In February 2011, the game was refused classification by the Australian Classification Board due to "violence that exceeds strong in impact". Warner Bros. unsuccessfully appealed the decision to the Classification Review Board, who ruled "the impact of the violence in Mortal Kombat is higher than strong and thus could not be accommodated within the MA15+ classification." The Australian Customs and Border Protection Service listed the game as a prohibited item and the Australian Minister for Home Affairs Brendan O'Connor asked to be briefed on the Mortal Kombat decision, citing "public disquiet on the issue". In 2012, the Vita version of Mortal Kombat was banned in Australia as well. A spokesperson for Warner Bros. commented: "We felt that because of the Vita's size, the smaller screen would minimise the impact of the violence in the game and we felt it might fit within the MA15+ category. Obviously, the Classification Board of Australia did not agree." In 2013, however, following the introduction of an R18+ classification, the Komplete edition of Mortal Kombat was released uncensored on May 1, 2013, with the R18+ rating.

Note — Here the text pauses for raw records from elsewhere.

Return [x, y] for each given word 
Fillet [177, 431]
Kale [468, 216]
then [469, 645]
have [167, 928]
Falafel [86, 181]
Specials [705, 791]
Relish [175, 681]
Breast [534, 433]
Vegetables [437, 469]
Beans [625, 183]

Mortal Kombat was also indexed in Germany by the Federal Department for Media Harmful to Young Persons due to "drastic representations of violence," and was banned in South Korea due to its excessive depiction of blood and gore.

===Sales===
According to Ed Boon, during its release month, Mortal Kombat sold one million copies between both PlayStation 3 and Xbox versions. Warner Bros. Interactive Entertainment, publisher of NetherRealm Studios' Mortal Kombat, reported that Mortal Kombat had sold close to three million units as of August 2011. According to Warner Bros., this covered the cost of the entire Midway asset acquisition. By 2013, the game had sold closer to 4 million.

===Legacy===
NetherRealm Studios' success with Mortal Kombats story mode influenced future Mortal Kombat entries and NetherRealm's Injustice series, and inspired developers of future fighting games to create similar film-inspired experiences in their games, like Guilty Gear Xrd, Tekken 7, Street Fighter V, and Marvel vs. Capcom: Infinite.

==Sequel==

A sequel for the game, Mortal Kombat X, was developed by NetherRealm Studios for Microsoft Windows, PlayStation 4, and Xbox One and was released in April 2015.